Belge –

Köşe Yazıları

Bir İlhan Selçuk Yazmalı Ama Nasıl?

0

Abdülcanbaz’ı yitirdiğimizde içimize düşen gülüşlerin ilk ateşini fitilleyen ustaya ağlayamamıştık, ona gülmeler yaraşırdı, içimize çoşkuları aşılayan adama nasıl başka türlü veda edilirdi.

Günlerdir klavye başındayım bir ilhan Selçuk yazmalı ama nasıl, nasıl yazılır.

İlk çocukluğu geliyor aklıma, ağabeyimin eve Cumhuriyet Gazetesi ile geldiği günler, ilk gençliğimizde kaldığımız yurda kaçak soktuğumuz, ama biz yokken aranan tarana odalarımızda bulunan Cumhuriyet Gazetesi. Sonrasında yediğimiz kominist “Sakıncalı Piyade” duruşları. O zamanlardan birileri bizi İlhan Selçuk, Umur Talu, Ali Sirmen, Oktay Akbal okuduğumuz için sakıncalı ilan etmiş.

Dönüş yapıyorum yılar öncesine, hayır çok fazla okumamışım İlhan Selçuk’u, bir Uğur Mumcuyu yitirdiğimizde okuduğum yazısı var hafızamda o kadar. Hiç kemalist olmamışım zira. Ama 80 sonrası üniversite yıllarında Yeni Gündem gibi Yankı gibi okuduğumuz basılı yayınlardan biri.

Yönergeniz – İlhan Selçuk üzerine yazılmış köşe yazısındaki "O zamanlardan birileri bizi İlhan Selçuk, Umur Talu, Ali Sirmen, Oktay Akbal okuduğumuz için sakıncalı ilan etmiş." cümlesini İngilizceye çeviriniz. Bu malzemeye gerek duyulmamaktadır.

Verilen Bilgiler –
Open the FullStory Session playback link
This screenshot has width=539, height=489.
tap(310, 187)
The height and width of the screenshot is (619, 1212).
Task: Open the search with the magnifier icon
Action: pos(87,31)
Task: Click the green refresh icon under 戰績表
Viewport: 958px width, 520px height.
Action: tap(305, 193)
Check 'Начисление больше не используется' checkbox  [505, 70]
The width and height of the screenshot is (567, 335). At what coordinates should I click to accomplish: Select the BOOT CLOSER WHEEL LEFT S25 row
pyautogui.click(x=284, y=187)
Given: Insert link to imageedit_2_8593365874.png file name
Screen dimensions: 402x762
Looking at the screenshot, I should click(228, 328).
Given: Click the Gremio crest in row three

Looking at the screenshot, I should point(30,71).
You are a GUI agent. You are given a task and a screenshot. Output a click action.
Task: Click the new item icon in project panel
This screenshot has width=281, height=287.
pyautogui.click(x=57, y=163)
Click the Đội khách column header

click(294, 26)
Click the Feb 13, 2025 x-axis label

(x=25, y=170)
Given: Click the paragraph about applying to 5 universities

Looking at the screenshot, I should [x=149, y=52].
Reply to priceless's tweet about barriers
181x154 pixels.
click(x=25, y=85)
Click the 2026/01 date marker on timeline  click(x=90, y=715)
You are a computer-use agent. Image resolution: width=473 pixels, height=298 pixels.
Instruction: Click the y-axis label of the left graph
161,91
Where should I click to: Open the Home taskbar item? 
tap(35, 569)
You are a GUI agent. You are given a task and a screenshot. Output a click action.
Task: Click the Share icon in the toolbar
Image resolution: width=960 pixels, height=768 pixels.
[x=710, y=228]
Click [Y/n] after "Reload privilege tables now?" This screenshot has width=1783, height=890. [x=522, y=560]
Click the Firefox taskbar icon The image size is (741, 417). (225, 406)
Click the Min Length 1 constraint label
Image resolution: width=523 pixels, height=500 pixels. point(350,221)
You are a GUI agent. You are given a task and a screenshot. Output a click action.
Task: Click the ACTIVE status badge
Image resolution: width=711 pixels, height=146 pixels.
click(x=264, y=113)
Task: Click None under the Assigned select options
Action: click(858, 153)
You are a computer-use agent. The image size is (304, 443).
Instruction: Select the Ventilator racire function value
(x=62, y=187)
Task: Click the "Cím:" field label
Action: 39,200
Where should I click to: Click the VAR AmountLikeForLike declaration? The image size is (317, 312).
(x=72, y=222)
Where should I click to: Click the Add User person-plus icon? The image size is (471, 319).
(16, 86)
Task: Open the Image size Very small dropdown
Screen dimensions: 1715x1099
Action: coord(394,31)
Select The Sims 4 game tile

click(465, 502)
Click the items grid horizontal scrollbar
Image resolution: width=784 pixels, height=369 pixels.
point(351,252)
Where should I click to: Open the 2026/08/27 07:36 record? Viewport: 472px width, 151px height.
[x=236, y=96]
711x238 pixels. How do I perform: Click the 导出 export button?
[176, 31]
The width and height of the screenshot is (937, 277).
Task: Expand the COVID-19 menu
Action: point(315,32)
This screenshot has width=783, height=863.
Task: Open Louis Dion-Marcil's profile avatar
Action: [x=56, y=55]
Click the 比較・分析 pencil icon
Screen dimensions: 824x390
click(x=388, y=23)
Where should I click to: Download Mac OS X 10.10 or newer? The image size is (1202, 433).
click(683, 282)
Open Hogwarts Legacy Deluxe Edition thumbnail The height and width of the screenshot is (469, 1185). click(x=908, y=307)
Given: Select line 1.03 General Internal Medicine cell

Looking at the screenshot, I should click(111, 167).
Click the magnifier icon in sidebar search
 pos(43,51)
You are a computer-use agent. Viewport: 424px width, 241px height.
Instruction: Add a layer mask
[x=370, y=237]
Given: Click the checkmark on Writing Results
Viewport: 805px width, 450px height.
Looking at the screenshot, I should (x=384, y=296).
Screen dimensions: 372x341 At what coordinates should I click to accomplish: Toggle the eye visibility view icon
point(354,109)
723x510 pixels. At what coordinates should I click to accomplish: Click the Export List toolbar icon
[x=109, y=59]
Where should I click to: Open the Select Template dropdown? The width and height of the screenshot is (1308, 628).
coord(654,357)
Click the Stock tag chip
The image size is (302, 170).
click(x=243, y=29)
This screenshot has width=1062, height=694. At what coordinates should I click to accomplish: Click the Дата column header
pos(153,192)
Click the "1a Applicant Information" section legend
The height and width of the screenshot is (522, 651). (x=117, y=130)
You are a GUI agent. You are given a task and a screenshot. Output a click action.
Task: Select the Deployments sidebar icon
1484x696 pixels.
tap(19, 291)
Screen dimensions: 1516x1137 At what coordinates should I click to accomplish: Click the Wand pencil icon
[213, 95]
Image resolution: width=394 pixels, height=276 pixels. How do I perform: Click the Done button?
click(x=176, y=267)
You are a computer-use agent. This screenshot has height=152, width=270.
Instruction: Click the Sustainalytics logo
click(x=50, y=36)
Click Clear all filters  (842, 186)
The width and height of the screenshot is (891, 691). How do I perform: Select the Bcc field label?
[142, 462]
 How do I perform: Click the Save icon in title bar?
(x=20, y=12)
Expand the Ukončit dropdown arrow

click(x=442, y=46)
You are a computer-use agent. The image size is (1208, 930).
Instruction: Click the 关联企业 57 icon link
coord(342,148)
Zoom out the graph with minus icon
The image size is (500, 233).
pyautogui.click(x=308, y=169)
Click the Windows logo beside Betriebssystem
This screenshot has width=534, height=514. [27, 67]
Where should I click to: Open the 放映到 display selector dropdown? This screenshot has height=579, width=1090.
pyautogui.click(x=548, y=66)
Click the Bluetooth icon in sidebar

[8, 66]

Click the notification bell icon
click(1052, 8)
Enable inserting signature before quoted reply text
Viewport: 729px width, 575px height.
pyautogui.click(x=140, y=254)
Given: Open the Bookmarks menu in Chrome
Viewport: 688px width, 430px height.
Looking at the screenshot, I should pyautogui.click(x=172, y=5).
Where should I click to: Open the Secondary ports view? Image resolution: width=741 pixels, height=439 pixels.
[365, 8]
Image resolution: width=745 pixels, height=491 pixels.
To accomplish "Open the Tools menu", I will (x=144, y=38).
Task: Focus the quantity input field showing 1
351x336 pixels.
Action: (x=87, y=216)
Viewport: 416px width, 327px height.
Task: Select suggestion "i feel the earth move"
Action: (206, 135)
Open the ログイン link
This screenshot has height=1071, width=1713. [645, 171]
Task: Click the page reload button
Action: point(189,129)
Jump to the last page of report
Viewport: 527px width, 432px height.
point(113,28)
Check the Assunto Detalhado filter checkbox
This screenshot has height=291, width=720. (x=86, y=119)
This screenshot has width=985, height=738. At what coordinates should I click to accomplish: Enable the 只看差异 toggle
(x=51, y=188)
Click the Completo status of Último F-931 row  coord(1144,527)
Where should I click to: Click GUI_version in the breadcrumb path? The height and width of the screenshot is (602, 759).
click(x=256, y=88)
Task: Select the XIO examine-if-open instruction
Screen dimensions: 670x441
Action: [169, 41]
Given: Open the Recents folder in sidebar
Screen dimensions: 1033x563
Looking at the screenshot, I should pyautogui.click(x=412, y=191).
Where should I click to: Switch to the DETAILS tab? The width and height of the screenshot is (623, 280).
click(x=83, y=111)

Tamamlanan Görev – Some people from those days declared us objectionable because we read İlhan Selçuk, Umur Talu, Ali Sirmen, and Oktay Akbal.